The Jews had taken the words of Moses seriously when he wrote in Deuteronomy 4:9-10, that God was mandating parents to pass along what they had experienced to their children.
“Only take care, and keep your soul diligently, lest you forget the things that your eyes have seen, and lest they depart from your heart all the days of your life. Make them known to your children and your children’s children—how on the day that you stood before the LORD your God at Horeb, the LORD said to me, ‘Gather the people to me, that I may let them hear my words, so that they may learn to fear me all the days that they live on the earth, and that they may teach their children so.’
And when Jesus, in Mark 10:14-16, became indignant at the disciples and reprimanded them for pushing children away, they realized that He fully agreed with Moses. They had read the Old Testament to their children. They needed a written New Testament to do the same. The children needed written texts for their education.
When Jesus took the disciples up to the top of a mountain in Acts 1, they asked him if he was going to set up his kingdom at that time. He declined to answer that question, but those disciples always believed that He would someday do so, and after He left, they continued to believe that He would return "soon." The fact that He had more planned than they had anticipated didn't soften their looking to the future for Jesus to return and set things right. The problem was that Jesus had promised to come in judgment the next time. And if He had the power to perform thousands of miracles, raise the dead and raise himself from the dead, then no force in the universe could stop the devastating punishments He had promised those who rejected Him.
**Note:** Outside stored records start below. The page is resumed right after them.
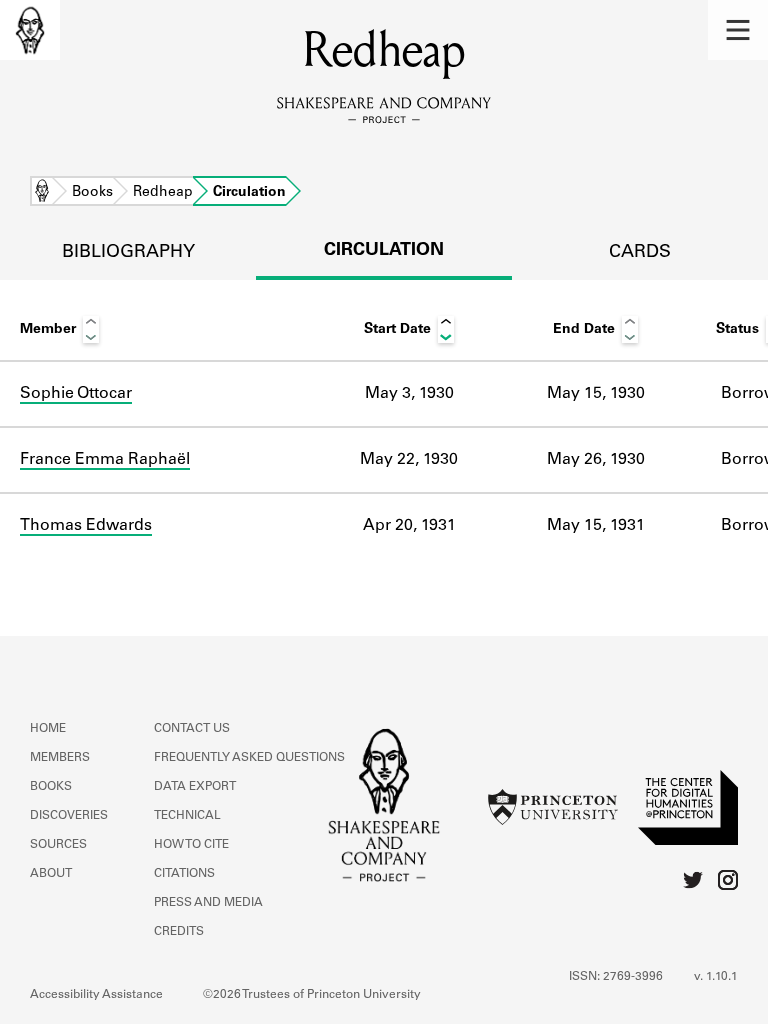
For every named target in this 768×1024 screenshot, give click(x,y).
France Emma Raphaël (105, 460)
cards (640, 253)
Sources (58, 845)
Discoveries (69, 816)
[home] (30, 30)
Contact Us (192, 729)
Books (92, 193)
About (51, 874)
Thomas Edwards (86, 526)
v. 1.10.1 (716, 977)
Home (42, 193)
The apostles realized how important written text were for the purpose of informing the world outside of Jerusalem of God's coming judgment. And nobody knew when it was coming. Being ready for His return became a common theme in their writings.
Some probably felt that it
would be tragic if people in other lands had never heard of Jesus
coming the first time when He showed up the second time.
If I had lived during the time of Jesus, and if He had chosen me as one of this twelve disciples, and I had witnessed His power and love for the weak and hatred for evil, I would have fallen in love with Him more than I could have ever loved another human being. And I would have been partially devastated when He left without taking me with Him immediately. More all the other reasons combined, I would have written down as much as possible to remind myself of Him for as long as I still lived on this earth. I think the apostles had the same motive for writing things down. I think they were thrilled that the Holy Spirit helped them get their writings perfect.
Paul finally realized that Jesus might not return during his lifetime, and that he might be martyred for his faith. He began to address the point of passing along the message for future generations. He eventually recognized that building Jesus' "church" wouldn't happen over a weekend, and those future believers needed a written text for all of the reasons already listed.
In sum, the apostles couldn't help themselves. Too many forces drove them to write it all down. The need for a reliable record, so many new converts from so many cultures, death of first hand witnesses, needed translations, the Holy Spirit driving and guiding them, comfort during persecution, the absolute necessity of absolute truth, Jesus' command to pass the message on, fighting heresies, transformed lives, education of children, Jesus' return, the deep attachment of the apostles to Jesus, future believers.
The only apostle who hadn't cared was Judah. Even his suicide, written down in detail, taught believers the need for sincere faith.